A sustained virologic response was seen in 72 of the 75 patients tested in our study (96%). Although the sustained disappearance of detectable serum HCV RNA might be not sufficient to rule out a persistent low-level viral infection, the persistence of normal serum ALT levels in 68 of the 72 patients who were negative for HCV RNA and were followed for 1 to 7.6 years suggests the sustained inhibition of viral replication. Thus, normal serum ALT levels and the absence of detectable serum HCV RNA during the 6-month post-treatment follow-up period seem to be reliable indicators of sustained response.

In a few patients (4%), serum HCV RNA levels remained detectable at fluctuating low levels for more than 6 months after treatment. One of the three patients who were positive for serum HCV RNA had relapse 38 months after treatment. Thus, the persistence of detectable serum HCV RNA despite normal serum ALT levels probably reflects the persistence of HCV replication with the risk for late relapse, as previously shown (12).

Previous studies have shown some characteristics to be associated with sustained response. Of note, 62% of the persons with sustained response in our study were 40 years of age or younger, 60% had had HCV infection for 10 years or less, 48% were infected by HCV genotype or serotype 3, 16% were infected with HCV genotype or serotype 2, and 71% had low serum HCV RNA levels (<3.5 x 105 genome equivalents/mL) before treatment. Among the patients with sustained response, genotypes 1a and 1b were less common and genotype 3a was more common than in the general population of patients with chronic hepatitis C at our center (3% compared with 15% for genotype 1a, 27% compared with 48% for genotype 1b, and 50% compared with 21% for genotype 3a) (28). This result is in accordance with the view that HCV genotypes 1a and 1b are associated with a poor rate of sustained response to interferon-alpha therapy.

One to 6 years after treatment, about two thirds of patients had normal or nearly normal histologic findings. The range of histology scores, both before therapy (4 to 13) and after therapy (0 to 12), were wide. However, most patients (88%) had moderate or severe chronic hepatitis before therapy and most (85%) had no chronic hepatitis C or mild chronic hepatitis C after therapy. Histologic improvement was gradual and continued for several years after the end of therapy, as suggested by smaller studies (11, 13).

However, mild liver inflammation persisted for up to 6 years in some patients despite persistently normal serum ALT levels and negative results on testing for serum and liver HCV RNA. The persistence of inflammatory infiltrates may be due to continuing low-level HCV replication in the liver and without detectable liver HCV RNA by the method used.
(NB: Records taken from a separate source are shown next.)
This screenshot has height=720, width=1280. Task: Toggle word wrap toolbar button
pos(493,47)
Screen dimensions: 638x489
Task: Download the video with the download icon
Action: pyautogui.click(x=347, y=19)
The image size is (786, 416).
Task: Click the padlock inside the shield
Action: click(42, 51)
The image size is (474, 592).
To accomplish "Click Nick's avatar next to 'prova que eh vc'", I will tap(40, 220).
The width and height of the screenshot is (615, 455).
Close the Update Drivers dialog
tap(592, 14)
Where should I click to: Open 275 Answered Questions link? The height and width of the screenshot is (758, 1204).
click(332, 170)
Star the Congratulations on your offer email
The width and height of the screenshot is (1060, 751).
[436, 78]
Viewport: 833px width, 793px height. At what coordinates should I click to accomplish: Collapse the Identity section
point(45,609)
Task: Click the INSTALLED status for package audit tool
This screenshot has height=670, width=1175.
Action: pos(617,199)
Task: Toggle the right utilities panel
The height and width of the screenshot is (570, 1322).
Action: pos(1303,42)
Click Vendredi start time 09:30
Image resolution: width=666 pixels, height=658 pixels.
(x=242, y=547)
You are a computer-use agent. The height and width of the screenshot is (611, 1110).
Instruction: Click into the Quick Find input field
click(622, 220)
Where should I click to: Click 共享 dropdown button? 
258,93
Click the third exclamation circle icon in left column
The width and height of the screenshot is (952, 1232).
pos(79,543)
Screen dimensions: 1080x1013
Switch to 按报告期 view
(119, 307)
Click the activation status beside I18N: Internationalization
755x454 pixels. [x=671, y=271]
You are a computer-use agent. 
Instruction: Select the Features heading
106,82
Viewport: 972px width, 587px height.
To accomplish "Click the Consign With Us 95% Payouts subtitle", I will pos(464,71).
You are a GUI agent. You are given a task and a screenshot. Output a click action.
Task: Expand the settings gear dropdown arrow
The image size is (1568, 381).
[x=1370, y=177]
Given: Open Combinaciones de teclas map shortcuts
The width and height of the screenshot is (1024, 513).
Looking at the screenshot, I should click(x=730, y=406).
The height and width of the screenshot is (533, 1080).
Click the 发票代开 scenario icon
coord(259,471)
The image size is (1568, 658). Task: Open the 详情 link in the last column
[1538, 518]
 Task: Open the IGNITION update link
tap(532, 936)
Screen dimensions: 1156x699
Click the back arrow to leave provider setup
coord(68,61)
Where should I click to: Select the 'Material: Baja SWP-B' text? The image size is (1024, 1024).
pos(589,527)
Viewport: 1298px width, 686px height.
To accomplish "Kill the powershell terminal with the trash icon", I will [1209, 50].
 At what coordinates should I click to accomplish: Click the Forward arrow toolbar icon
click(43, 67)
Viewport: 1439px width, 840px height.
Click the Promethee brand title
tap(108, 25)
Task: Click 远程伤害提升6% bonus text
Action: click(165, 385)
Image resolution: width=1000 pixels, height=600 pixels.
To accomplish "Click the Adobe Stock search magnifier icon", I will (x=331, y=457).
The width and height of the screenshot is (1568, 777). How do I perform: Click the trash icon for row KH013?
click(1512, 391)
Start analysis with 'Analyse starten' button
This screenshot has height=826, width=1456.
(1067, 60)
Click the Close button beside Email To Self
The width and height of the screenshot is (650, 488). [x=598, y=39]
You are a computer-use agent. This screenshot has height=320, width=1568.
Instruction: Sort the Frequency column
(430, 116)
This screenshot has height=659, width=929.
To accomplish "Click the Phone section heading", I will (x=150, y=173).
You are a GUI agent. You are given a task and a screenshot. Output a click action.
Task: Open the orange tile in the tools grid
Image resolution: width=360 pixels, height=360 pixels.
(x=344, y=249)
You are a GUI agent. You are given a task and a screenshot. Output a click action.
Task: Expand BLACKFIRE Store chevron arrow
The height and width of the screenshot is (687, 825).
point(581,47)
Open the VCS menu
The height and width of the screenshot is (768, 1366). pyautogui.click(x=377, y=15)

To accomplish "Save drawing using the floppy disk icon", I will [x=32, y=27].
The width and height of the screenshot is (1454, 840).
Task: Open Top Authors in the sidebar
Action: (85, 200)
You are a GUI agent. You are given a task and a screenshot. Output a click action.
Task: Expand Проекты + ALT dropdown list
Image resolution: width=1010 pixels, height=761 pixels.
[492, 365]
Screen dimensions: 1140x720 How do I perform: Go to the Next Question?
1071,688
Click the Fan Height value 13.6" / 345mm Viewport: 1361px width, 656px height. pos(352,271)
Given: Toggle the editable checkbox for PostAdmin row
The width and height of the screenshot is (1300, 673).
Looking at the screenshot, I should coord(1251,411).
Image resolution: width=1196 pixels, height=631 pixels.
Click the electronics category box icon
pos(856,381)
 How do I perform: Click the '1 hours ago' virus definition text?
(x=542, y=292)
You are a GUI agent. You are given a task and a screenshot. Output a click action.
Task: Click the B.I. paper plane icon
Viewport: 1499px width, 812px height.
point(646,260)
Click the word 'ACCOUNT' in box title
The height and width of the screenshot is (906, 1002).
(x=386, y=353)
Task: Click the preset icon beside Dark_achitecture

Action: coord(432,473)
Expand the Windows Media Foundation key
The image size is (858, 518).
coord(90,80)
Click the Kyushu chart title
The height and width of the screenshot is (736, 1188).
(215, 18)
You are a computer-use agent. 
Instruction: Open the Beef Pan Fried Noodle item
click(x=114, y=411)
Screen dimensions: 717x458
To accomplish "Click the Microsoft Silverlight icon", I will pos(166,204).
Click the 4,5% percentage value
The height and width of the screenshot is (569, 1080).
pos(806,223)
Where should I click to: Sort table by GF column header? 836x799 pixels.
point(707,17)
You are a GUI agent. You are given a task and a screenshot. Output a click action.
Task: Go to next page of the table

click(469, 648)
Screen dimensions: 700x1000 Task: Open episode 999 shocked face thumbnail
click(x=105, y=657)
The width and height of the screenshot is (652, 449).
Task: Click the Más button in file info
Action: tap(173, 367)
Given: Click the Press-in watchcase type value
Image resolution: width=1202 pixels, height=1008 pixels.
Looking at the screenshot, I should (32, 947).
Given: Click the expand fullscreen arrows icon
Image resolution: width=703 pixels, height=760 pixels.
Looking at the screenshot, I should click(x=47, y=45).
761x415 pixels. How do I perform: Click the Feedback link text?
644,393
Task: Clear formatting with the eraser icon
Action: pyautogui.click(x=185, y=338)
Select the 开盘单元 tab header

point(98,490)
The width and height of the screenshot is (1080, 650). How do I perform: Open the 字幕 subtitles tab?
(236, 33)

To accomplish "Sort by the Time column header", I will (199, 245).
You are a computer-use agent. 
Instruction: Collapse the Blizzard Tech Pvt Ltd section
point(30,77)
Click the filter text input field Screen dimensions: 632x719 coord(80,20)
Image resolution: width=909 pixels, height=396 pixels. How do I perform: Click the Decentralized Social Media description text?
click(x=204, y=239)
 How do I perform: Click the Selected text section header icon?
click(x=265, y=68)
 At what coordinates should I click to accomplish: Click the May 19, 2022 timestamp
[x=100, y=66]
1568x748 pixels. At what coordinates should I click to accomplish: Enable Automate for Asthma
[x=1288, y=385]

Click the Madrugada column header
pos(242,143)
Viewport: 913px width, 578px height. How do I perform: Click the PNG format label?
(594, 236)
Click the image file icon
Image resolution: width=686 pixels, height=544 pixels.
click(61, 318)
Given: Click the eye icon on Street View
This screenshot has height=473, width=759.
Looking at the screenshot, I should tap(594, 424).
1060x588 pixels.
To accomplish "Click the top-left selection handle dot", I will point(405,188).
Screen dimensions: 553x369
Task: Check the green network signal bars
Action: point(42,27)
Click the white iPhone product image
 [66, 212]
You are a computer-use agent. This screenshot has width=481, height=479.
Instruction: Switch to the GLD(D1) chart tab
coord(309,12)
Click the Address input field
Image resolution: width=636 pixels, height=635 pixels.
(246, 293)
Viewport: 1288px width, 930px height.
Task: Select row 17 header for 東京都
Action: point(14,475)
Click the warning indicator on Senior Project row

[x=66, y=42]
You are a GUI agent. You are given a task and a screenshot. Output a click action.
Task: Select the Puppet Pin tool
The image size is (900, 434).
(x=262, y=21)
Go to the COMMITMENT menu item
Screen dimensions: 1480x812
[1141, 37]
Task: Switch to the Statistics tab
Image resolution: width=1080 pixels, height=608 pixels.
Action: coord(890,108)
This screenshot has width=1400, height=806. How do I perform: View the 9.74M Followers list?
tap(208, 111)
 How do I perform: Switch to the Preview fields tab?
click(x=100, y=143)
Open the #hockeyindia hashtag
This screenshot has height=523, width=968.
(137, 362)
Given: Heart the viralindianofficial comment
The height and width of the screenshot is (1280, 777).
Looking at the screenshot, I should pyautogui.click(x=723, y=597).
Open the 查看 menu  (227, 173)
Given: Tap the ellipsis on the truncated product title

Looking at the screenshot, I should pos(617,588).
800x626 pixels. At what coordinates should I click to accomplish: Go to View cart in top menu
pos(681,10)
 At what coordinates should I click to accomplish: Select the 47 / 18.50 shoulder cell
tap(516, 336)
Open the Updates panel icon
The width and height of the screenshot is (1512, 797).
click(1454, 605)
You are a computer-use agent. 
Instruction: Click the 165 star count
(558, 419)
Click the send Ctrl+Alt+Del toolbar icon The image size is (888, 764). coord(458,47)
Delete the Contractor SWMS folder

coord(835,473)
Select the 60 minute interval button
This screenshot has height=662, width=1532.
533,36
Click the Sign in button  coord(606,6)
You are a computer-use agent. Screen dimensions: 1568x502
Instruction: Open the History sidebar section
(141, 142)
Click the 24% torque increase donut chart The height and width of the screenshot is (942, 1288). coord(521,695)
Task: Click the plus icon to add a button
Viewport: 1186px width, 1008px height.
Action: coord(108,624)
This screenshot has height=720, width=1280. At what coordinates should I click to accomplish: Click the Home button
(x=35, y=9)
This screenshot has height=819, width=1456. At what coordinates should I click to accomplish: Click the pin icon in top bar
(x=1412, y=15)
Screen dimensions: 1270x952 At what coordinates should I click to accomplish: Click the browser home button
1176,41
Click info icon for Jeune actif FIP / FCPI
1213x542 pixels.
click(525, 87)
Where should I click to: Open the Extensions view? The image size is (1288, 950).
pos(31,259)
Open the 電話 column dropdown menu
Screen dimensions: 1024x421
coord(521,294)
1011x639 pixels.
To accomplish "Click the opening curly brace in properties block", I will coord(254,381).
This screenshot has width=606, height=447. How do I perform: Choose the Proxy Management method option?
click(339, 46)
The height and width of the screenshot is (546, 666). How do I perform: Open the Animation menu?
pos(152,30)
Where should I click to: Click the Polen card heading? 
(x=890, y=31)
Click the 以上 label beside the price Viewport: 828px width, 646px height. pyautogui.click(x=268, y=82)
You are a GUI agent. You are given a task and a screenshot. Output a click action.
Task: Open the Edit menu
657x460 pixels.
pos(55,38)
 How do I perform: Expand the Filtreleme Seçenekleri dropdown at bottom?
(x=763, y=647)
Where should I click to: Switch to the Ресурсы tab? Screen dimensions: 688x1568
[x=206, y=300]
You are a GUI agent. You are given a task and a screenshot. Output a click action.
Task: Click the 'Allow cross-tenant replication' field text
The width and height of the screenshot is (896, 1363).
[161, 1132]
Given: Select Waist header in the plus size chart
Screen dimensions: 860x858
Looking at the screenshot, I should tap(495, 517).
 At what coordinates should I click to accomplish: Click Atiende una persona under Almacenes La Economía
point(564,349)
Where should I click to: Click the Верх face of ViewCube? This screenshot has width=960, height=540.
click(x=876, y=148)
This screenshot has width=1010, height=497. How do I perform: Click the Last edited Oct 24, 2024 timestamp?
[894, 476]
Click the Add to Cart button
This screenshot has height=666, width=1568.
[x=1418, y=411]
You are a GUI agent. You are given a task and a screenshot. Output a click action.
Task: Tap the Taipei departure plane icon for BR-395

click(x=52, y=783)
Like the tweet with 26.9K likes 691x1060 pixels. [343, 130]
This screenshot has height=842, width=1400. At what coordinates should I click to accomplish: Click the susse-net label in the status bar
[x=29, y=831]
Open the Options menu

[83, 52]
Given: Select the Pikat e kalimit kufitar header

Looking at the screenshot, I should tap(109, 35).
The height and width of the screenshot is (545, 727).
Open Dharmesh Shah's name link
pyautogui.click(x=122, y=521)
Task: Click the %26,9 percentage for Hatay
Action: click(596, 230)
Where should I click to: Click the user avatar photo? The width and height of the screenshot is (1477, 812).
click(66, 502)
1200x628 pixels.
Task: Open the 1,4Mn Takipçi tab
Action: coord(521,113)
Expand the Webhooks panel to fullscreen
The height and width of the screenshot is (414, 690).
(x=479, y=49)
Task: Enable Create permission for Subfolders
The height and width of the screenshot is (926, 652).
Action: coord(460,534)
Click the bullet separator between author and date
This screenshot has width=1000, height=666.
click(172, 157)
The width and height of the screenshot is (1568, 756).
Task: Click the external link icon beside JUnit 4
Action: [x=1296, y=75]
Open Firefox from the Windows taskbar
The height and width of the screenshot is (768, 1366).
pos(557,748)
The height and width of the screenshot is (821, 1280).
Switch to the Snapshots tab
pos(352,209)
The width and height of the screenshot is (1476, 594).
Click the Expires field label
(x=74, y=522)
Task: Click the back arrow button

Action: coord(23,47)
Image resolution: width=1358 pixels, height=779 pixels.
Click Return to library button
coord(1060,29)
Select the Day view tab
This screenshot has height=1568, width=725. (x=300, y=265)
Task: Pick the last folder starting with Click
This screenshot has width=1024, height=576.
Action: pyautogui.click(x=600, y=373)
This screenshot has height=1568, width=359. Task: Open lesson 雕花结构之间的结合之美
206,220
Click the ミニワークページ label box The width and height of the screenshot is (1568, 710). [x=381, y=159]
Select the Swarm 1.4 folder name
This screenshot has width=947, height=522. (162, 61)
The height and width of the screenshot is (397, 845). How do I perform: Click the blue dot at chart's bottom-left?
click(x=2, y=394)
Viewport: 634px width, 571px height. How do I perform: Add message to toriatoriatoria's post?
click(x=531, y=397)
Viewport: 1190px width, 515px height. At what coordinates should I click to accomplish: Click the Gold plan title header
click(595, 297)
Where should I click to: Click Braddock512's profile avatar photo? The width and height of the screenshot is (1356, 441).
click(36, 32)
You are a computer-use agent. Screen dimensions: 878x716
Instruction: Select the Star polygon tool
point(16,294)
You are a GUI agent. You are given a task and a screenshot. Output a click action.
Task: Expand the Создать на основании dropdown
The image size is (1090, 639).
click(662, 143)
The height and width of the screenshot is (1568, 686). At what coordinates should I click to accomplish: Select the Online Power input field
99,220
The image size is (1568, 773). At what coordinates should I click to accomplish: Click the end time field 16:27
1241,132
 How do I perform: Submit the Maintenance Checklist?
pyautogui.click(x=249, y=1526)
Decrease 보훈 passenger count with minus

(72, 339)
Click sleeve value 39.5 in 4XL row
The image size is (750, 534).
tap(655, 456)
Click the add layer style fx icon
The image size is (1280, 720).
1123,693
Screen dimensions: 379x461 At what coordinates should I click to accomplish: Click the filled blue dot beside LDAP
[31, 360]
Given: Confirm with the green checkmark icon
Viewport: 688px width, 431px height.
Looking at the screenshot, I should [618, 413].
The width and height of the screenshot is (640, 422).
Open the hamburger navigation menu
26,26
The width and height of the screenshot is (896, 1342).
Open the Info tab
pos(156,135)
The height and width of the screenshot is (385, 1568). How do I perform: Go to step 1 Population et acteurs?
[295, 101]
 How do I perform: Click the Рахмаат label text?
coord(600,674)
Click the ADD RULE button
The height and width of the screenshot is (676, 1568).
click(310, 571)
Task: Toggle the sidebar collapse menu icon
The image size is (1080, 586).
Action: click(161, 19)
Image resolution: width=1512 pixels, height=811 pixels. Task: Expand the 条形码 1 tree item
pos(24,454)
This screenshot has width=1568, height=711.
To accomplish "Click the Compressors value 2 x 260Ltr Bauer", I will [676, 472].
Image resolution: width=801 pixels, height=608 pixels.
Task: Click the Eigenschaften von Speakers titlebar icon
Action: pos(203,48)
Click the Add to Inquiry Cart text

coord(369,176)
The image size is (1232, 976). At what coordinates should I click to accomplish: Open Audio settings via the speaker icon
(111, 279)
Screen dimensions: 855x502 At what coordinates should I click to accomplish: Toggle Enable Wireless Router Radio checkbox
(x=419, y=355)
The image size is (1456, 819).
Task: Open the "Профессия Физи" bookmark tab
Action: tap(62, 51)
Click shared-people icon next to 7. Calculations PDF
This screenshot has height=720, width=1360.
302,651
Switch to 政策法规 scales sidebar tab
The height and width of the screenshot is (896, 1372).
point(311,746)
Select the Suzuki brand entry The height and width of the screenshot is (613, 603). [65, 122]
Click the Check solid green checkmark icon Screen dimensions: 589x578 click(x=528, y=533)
It is also possible that some degree of intrahepatic cellular immune response to HCV persists and takes many years to disappear.

The absence of detectable liver HCV RNA 1 to 5 years after treatment is consistent with the view that HCV infection may be cleared with interferon-alpha therapy in patients with chronic hepatitis C. It confirms, in more patients and with a longer follow-up period, the results of previous studies, in which 86% to 91% of persons with sustained response had no detectable liver HCV RNA 1 to 2 years after therapy (11, 13). The disappearance of liver HCV RNA seems to be correlated with the disappearance of serum HCV RNA. The presence of a low level of HCV RNA in the liver, not detected on PCR, cannot be ruled out. In our study, however, no relapse occurred among the 27 patients without liver HCV RNA during follow-up; this suggests that these patients may be cured of disease.

In summary, in patients with chronic hepatitis C, the persistence of normal serum ALT levels (monitored every month during the 6 months after interferon-a therapy) and the absence of detectable serum HCV RNA 6 months after treatment seem to be reliable indicators of long-term biochemical and virologic remission with histologic improvement. Clearance of serum HCV RNA is associated with clearance of intrahepatic HCV RNA, and this suggests that viral infection might be eradicated and patients might be cured of disease.

This supports the hypothesis that persons with sustained responses to interferon-alpha therapy have a low risk for further relapse of viral infection and a low risk for development of cirrhosis or hepatocellular carcinoma.